··· Materials provided
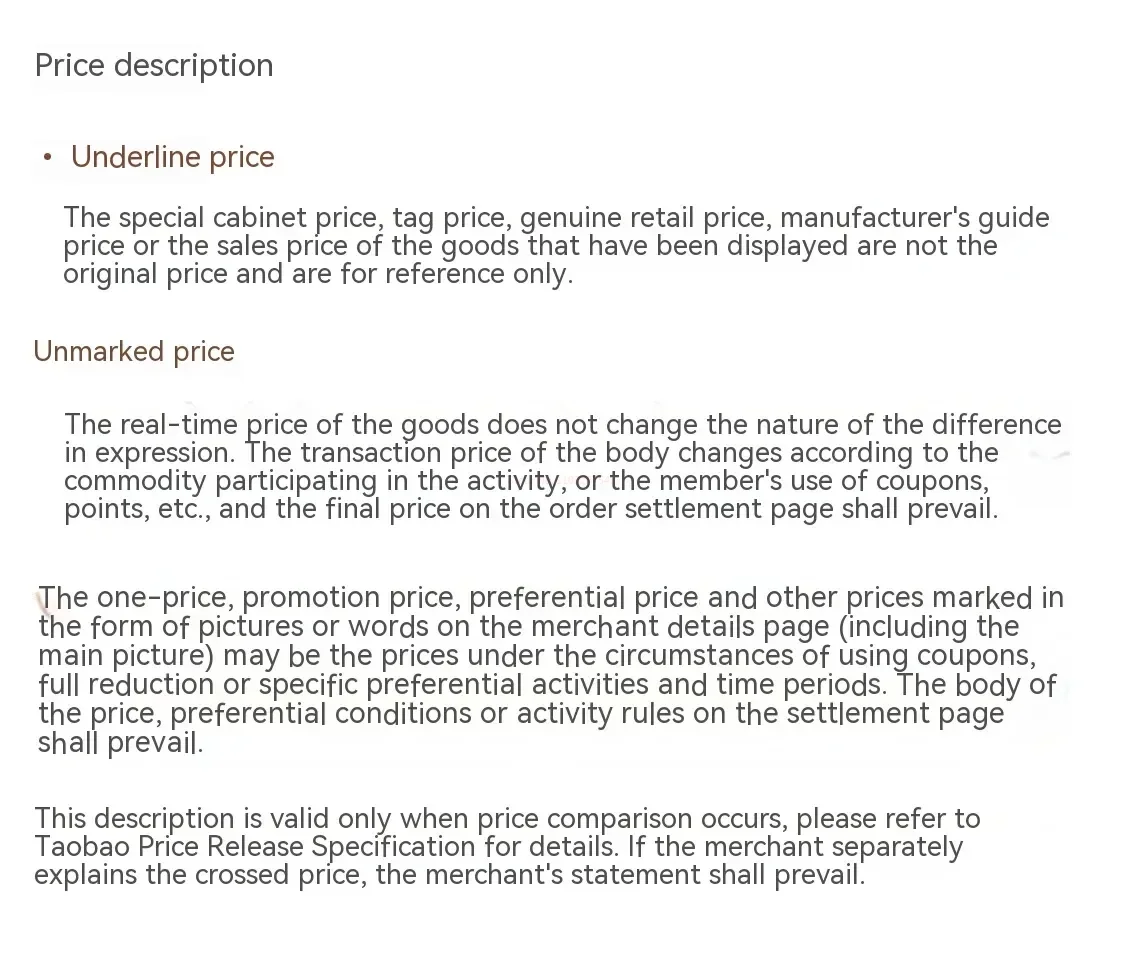Click the 'Price description' heading
This screenshot has height=960, width=1125.
[x=154, y=65]
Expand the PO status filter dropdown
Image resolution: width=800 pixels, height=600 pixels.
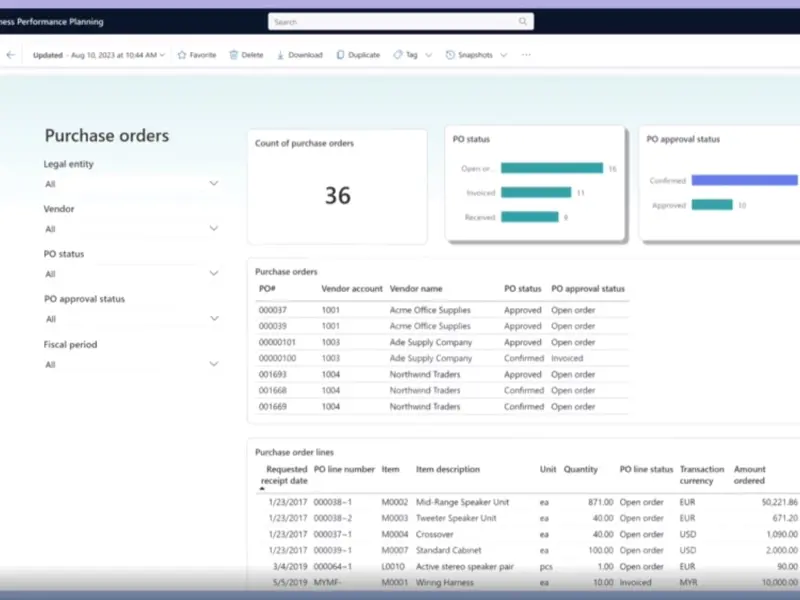(x=213, y=273)
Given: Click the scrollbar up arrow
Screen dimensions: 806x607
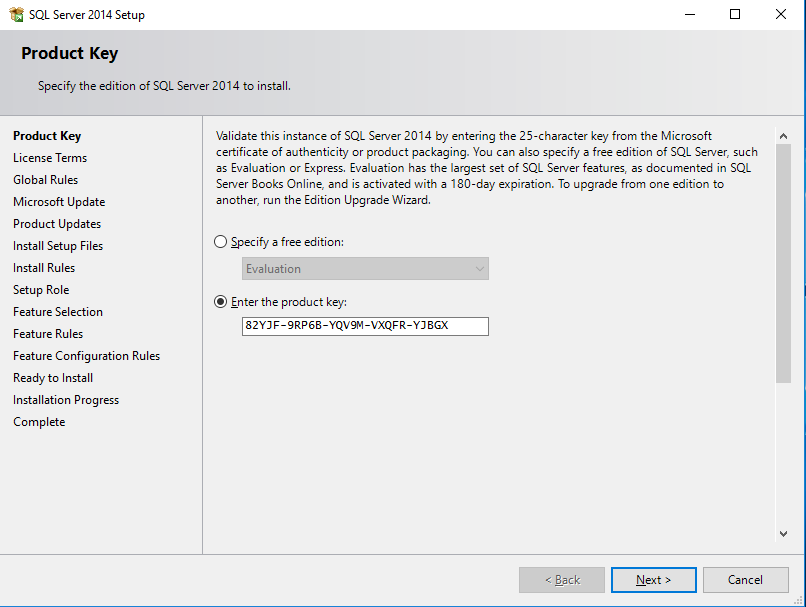Looking at the screenshot, I should point(783,135).
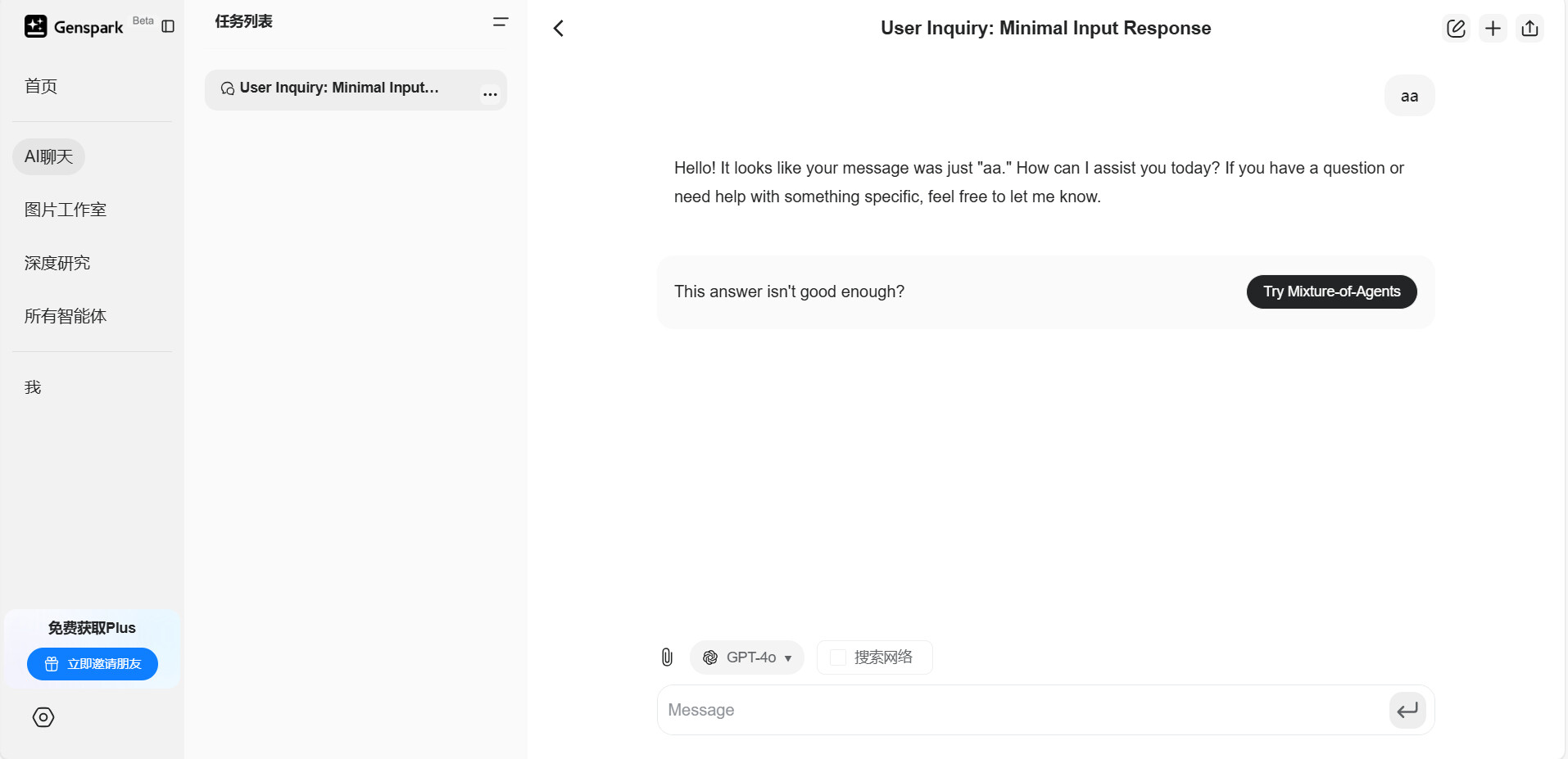
Task: Go to 首页 in sidebar
Action: (x=41, y=87)
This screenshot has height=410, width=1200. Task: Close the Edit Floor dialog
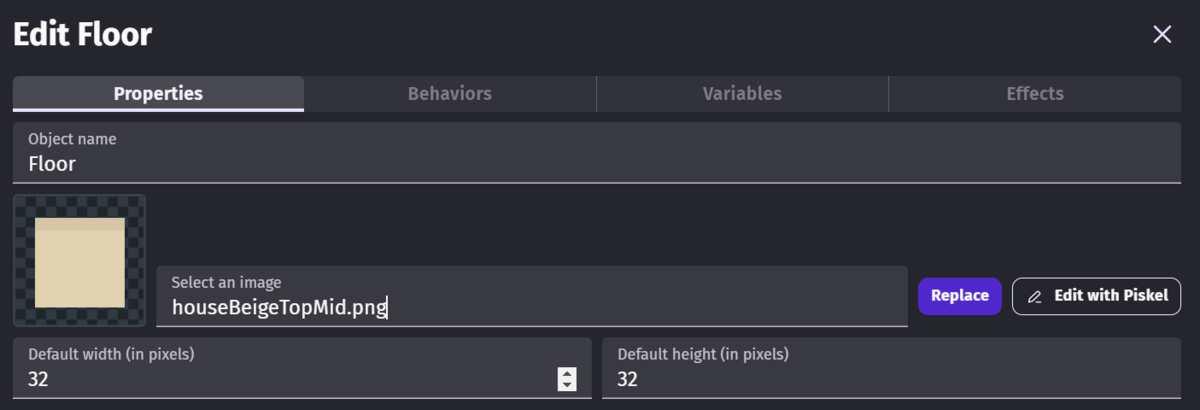pyautogui.click(x=1162, y=35)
······
> [Brief]: Nothing but the lines from the one holding "Expand the PO status filter dropdown" through the last line of the entries should be written out, exactly and inclusively, minus the pictures.

> [Answer for the task]:
Expand the PO status filter dropdown
Image resolution: width=800 pixels, height=600 pixels.
(x=213, y=273)
Given: Click the scrollbar up arrow
Screen dimensions: 806x607
Looking at the screenshot, I should point(783,135).
Task: Go to 首页 in sidebar
Action: (x=41, y=87)
This screenshot has height=410, width=1200. Task: Close the Edit Floor dialog
pyautogui.click(x=1162, y=35)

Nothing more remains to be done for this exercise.